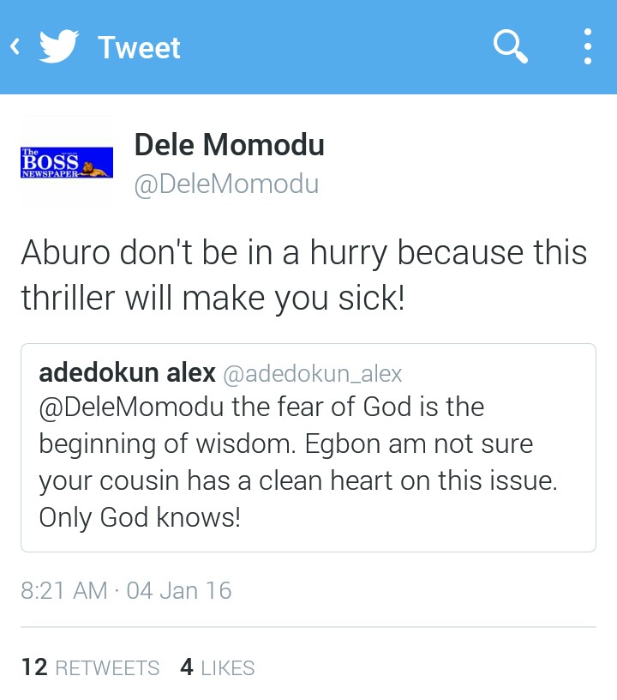Viewport: 617px width, 700px height.
Task: Open quoted tweet at 'beginning of wisdom' line
Action: (x=285, y=444)
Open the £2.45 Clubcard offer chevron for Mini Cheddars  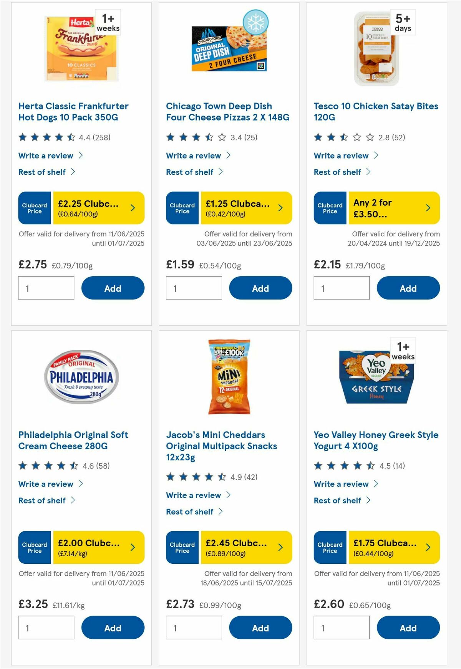[280, 548]
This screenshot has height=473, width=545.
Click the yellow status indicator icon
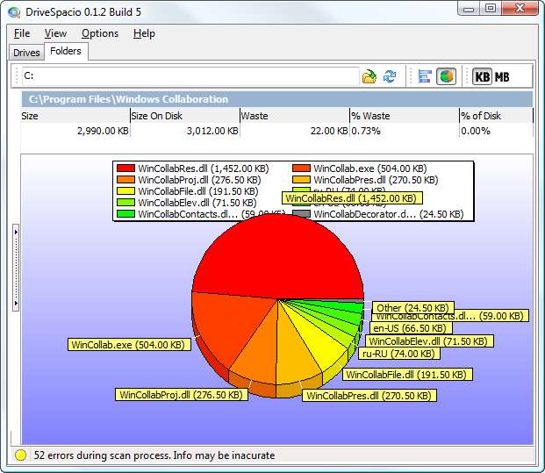(x=20, y=455)
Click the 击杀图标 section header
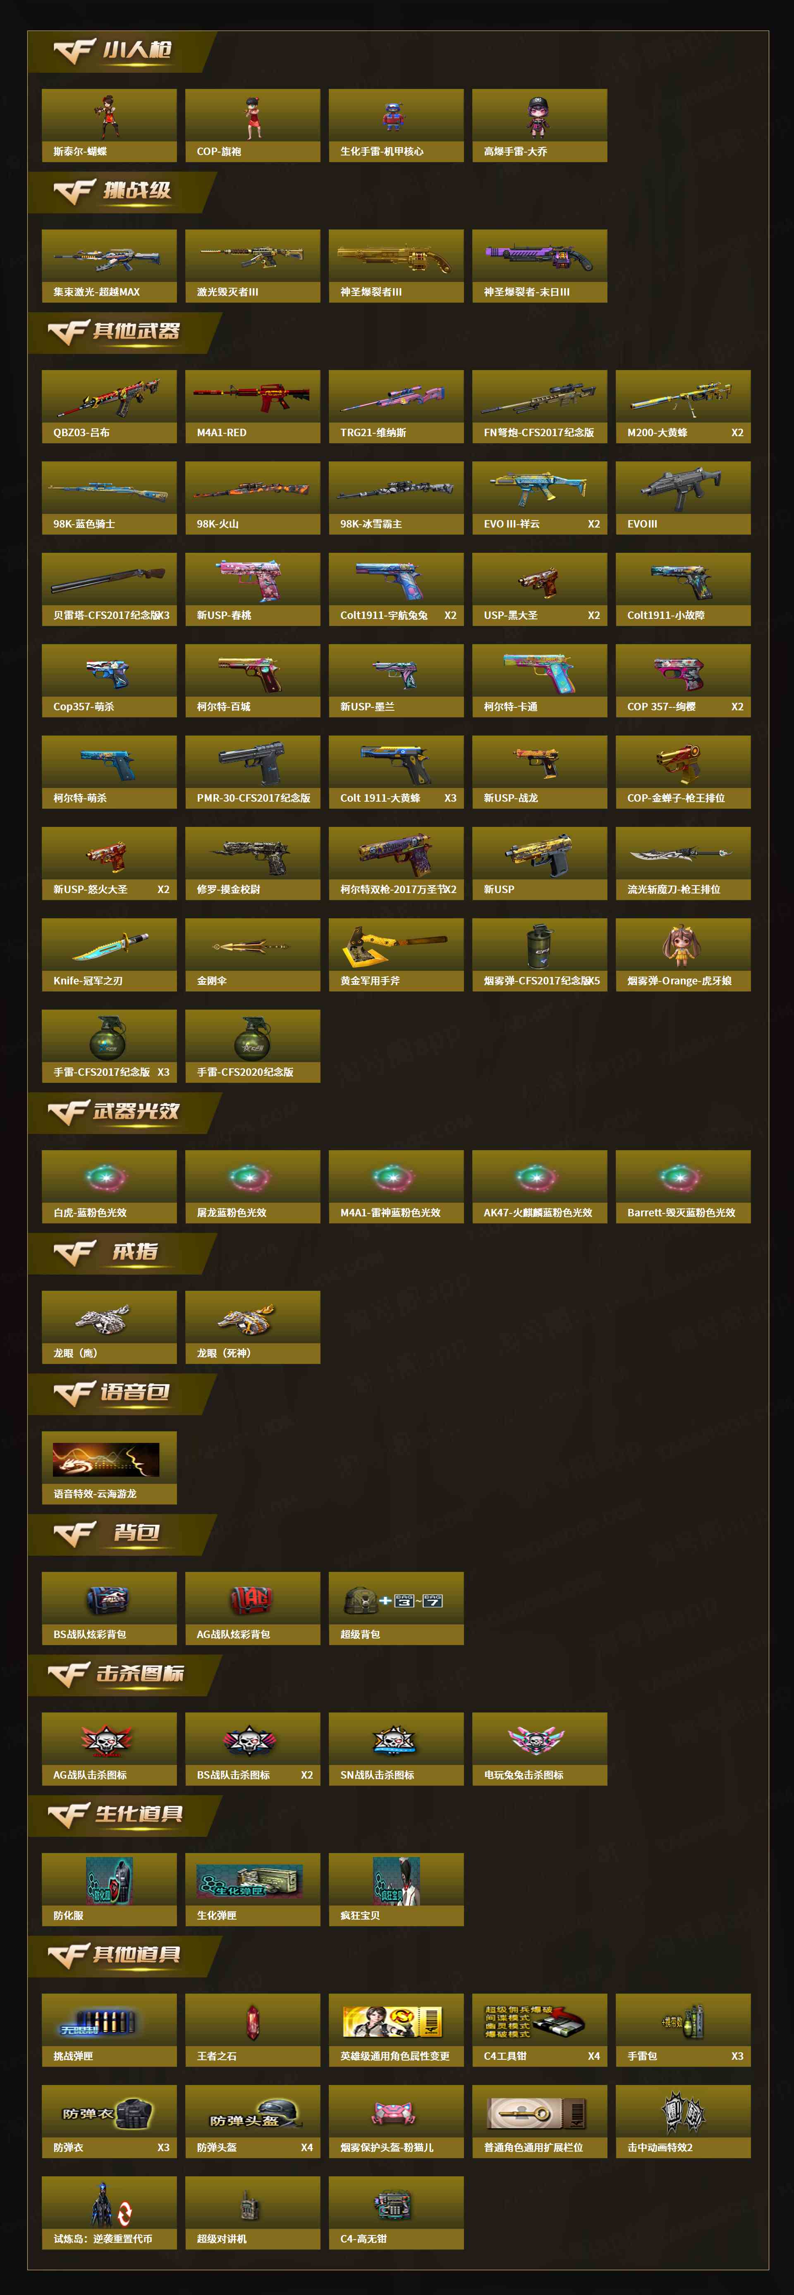The width and height of the screenshot is (794, 2295). [140, 1672]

*-*-*

_Work to do_:
Output the items from the line containing "This screenshot has height=473, width=545." through the end of the items, with both of those ends included, as a JSON list of strings with one string per line and blank lines left out. Leave the pictures out of the list.

_Written solution_:
[
  "This screenshot has height=473, width=545.",
  "Click the yellow status indicator icon",
  "(x=20, y=455)",
  "Click the 击杀图标 section header",
  "The width and height of the screenshot is (794, 2295). [140, 1672]"
]